* _What this task involves_: Every record is to be printed exactly as written, and any picture in it is skipped.

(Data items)
=== Section Start ===
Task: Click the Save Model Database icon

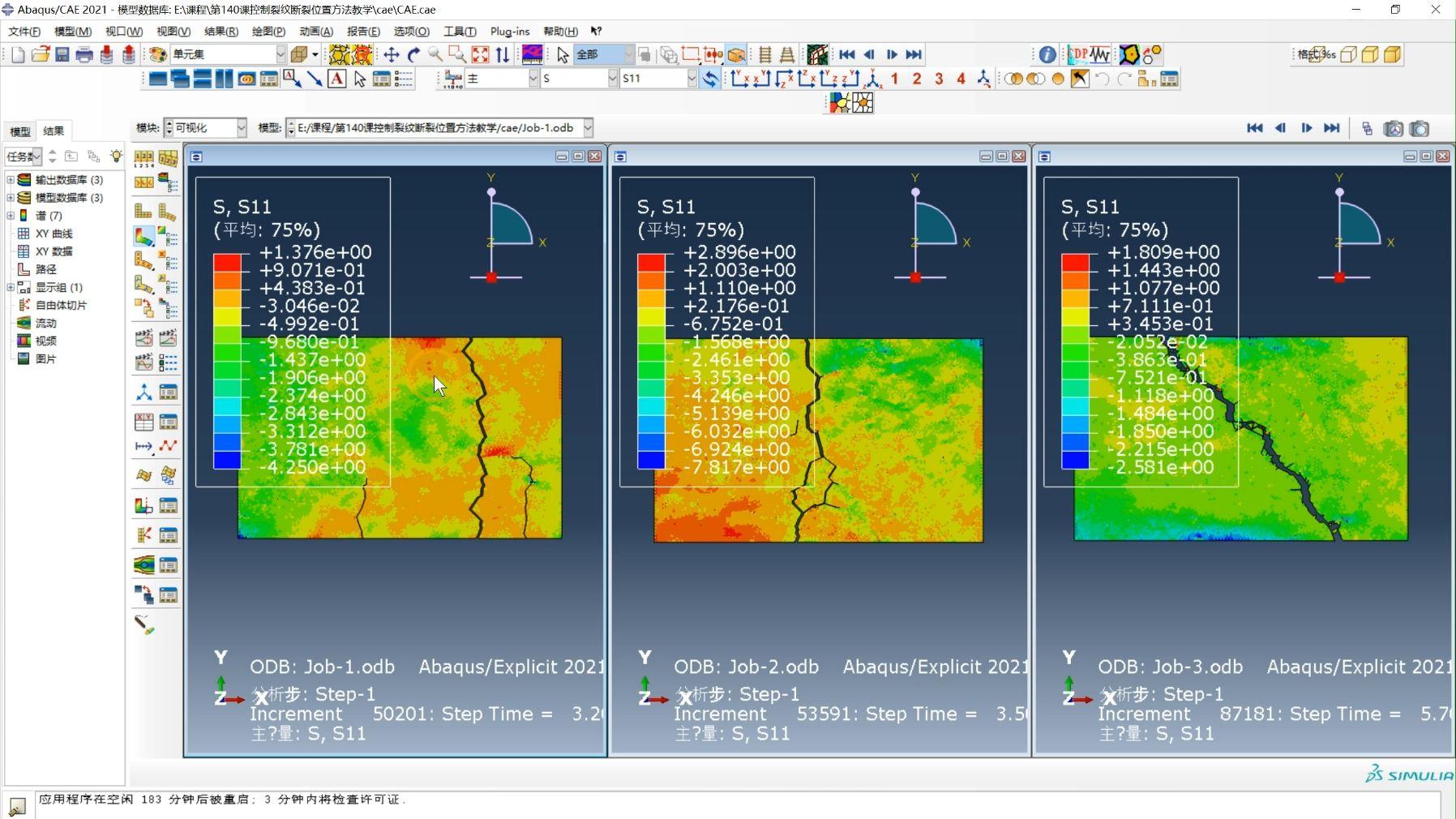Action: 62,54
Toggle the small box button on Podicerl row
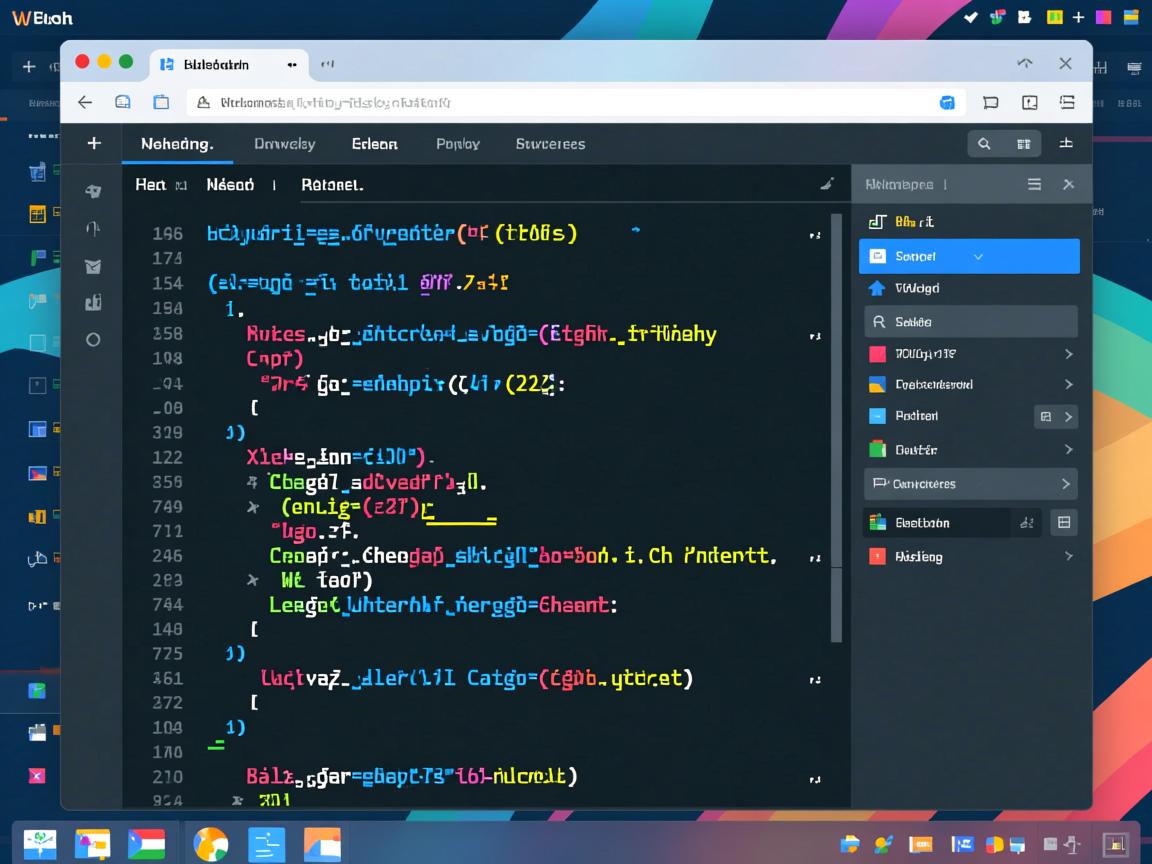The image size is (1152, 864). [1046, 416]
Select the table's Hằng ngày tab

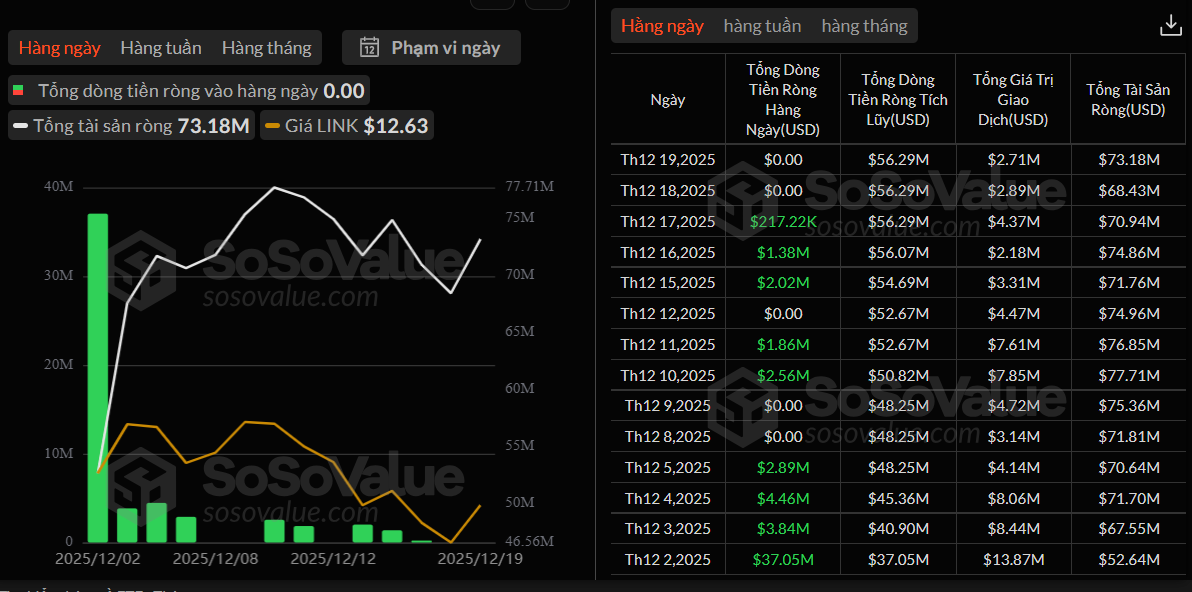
=== Section End ===
* _Output of the exercise_:
Task: Click the Save Model Database icon

Action: 62,54
Toggle the small box button on Podicerl row
The image size is (1152, 864). [1046, 416]
Select the table's Hằng ngày tab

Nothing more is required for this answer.